• **GIVEN DATA**:
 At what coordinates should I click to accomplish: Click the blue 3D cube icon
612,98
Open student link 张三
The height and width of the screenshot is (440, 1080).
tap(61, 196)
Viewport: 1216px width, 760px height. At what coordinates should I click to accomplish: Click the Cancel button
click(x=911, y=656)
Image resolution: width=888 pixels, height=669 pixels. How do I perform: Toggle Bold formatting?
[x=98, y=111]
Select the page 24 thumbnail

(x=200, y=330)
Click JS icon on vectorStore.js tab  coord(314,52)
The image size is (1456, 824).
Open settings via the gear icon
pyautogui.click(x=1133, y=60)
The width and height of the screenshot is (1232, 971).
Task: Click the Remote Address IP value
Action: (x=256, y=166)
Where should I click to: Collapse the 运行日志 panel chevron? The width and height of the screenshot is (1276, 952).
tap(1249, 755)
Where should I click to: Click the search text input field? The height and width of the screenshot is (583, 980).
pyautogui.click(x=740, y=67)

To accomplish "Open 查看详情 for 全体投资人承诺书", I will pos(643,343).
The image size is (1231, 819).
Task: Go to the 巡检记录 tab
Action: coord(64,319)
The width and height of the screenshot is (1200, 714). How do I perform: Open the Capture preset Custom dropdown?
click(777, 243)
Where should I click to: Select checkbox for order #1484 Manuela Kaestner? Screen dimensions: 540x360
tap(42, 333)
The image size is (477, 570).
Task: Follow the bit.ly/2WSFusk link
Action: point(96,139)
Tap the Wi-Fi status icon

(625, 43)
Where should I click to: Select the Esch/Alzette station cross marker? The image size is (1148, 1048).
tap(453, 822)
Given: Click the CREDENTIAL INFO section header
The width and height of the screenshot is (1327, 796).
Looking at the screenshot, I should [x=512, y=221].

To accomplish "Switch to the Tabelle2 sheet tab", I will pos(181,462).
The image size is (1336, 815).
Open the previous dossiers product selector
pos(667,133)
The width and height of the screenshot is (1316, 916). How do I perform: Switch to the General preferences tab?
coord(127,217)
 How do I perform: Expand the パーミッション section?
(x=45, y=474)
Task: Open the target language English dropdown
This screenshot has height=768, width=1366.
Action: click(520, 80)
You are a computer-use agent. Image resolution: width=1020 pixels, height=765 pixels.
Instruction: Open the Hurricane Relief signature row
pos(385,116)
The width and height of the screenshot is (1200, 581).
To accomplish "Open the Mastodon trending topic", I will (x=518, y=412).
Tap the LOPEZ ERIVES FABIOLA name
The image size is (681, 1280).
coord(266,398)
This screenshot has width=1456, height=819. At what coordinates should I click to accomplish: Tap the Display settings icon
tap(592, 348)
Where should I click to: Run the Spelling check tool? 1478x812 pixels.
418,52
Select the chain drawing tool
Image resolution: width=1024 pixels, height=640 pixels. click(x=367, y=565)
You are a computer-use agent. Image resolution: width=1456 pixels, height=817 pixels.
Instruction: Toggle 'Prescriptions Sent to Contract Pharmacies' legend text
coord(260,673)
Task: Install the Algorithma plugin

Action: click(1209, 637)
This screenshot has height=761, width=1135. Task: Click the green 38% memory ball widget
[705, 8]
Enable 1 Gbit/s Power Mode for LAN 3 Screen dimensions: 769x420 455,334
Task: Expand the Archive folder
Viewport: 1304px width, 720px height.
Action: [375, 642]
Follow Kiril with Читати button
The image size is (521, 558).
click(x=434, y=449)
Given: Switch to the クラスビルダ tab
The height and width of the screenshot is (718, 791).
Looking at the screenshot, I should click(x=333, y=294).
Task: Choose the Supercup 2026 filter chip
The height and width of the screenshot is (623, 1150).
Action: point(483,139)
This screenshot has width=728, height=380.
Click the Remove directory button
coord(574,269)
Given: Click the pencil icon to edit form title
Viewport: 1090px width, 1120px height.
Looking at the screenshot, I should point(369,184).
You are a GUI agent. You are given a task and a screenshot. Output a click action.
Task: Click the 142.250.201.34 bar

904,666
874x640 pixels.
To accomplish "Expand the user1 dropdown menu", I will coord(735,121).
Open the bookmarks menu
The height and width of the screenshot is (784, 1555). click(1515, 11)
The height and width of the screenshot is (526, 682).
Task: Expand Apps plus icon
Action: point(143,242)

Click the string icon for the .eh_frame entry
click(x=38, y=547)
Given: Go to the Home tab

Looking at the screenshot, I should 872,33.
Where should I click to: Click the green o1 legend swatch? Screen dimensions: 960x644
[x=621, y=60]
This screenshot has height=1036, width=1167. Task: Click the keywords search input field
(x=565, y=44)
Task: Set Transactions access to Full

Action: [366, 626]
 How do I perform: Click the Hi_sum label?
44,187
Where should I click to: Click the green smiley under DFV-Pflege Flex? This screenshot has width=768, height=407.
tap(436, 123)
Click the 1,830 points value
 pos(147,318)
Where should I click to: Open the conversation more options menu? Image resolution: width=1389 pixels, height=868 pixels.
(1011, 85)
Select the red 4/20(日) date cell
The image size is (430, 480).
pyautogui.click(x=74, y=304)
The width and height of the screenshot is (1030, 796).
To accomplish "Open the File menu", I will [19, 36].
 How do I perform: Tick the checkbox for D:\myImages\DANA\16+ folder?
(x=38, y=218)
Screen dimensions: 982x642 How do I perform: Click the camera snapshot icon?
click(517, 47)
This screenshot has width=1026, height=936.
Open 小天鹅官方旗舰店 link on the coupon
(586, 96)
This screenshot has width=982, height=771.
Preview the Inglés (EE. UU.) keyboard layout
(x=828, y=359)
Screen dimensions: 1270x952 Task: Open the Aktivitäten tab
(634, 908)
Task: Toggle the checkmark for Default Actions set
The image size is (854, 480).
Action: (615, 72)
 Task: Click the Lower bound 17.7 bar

• **BRIEF**:
The word "computer" occurs on some lines of the entries. Work out how many such lines there are and reply with the number alone.

• **SOLUTION**:
2